Click-target data:
---------------
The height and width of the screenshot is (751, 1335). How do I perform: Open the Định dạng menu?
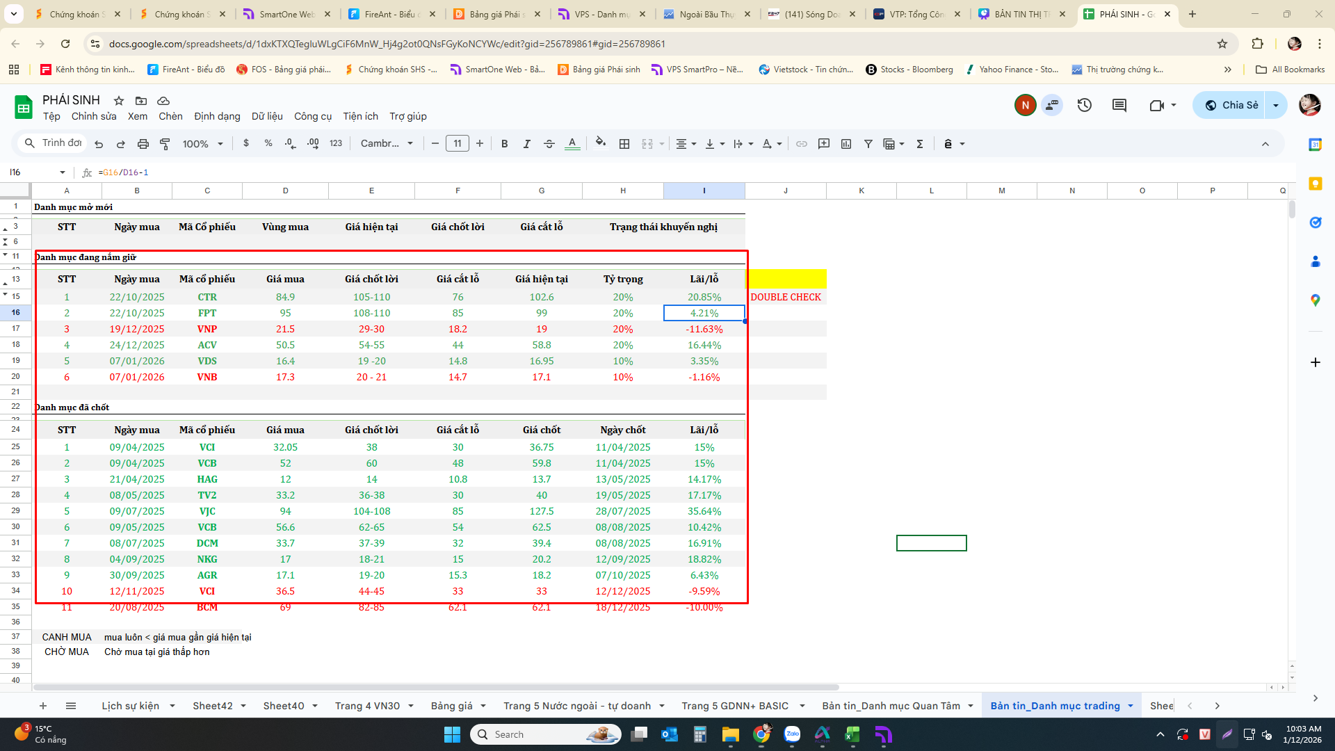click(x=217, y=116)
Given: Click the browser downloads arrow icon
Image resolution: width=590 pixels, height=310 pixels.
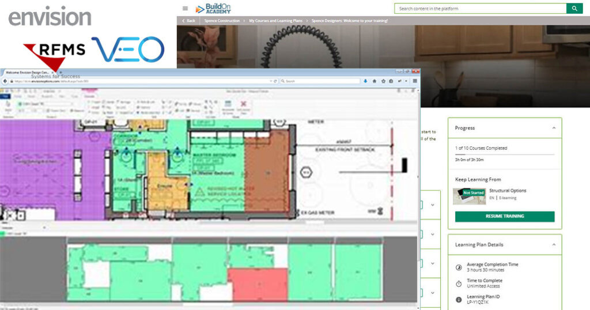Looking at the screenshot, I should (366, 82).
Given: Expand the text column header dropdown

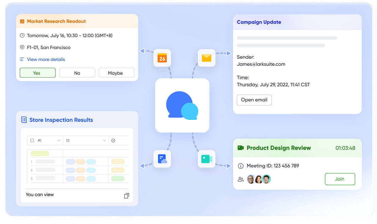Looking at the screenshot, I should pos(59,141).
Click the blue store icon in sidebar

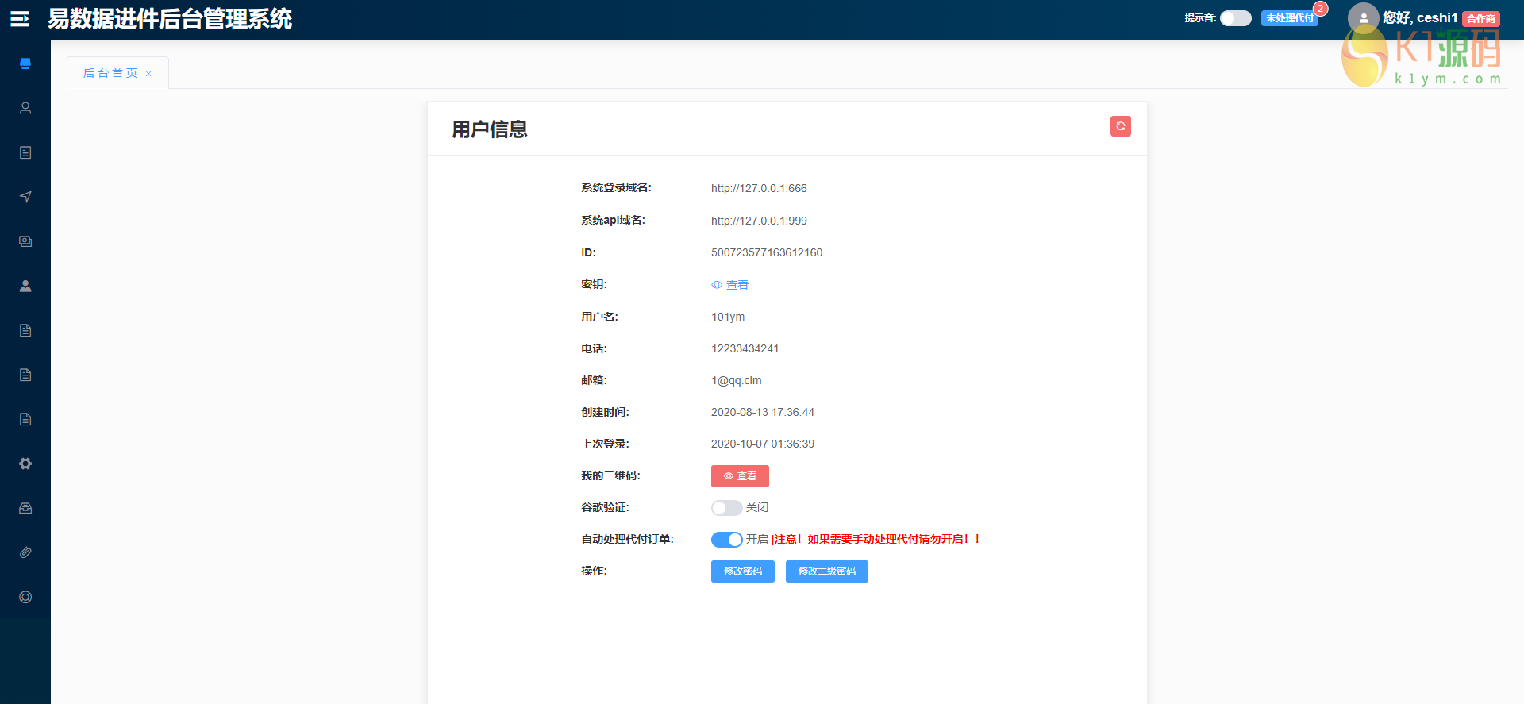click(x=25, y=63)
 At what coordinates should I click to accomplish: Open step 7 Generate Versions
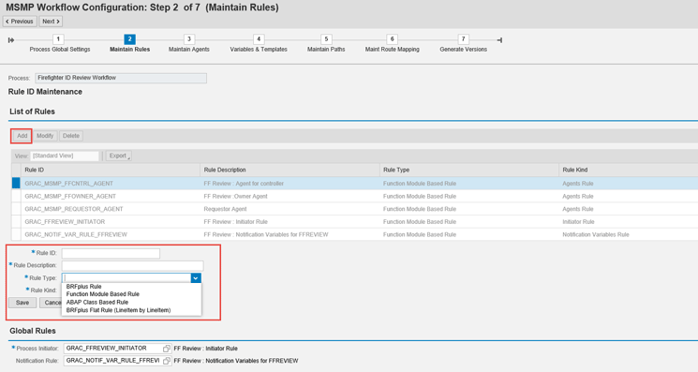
---------------
§ **Task prompt**
Please reproduce all of the data above word for word, leaving the pictures out.

§ **Result of this exercise**
The height and width of the screenshot is (751, 1335). How do I perform: Open the Định dạng menu?
click(x=217, y=116)
Given: Click the browser downloads arrow icon
Image resolution: width=590 pixels, height=310 pixels.
Looking at the screenshot, I should (366, 82).
Given: Expand the text column header dropdown

Looking at the screenshot, I should pos(59,141).
Click the blue store icon in sidebar

click(x=25, y=63)
 At what coordinates should I click to accomplish: Open step 7 Generate Versions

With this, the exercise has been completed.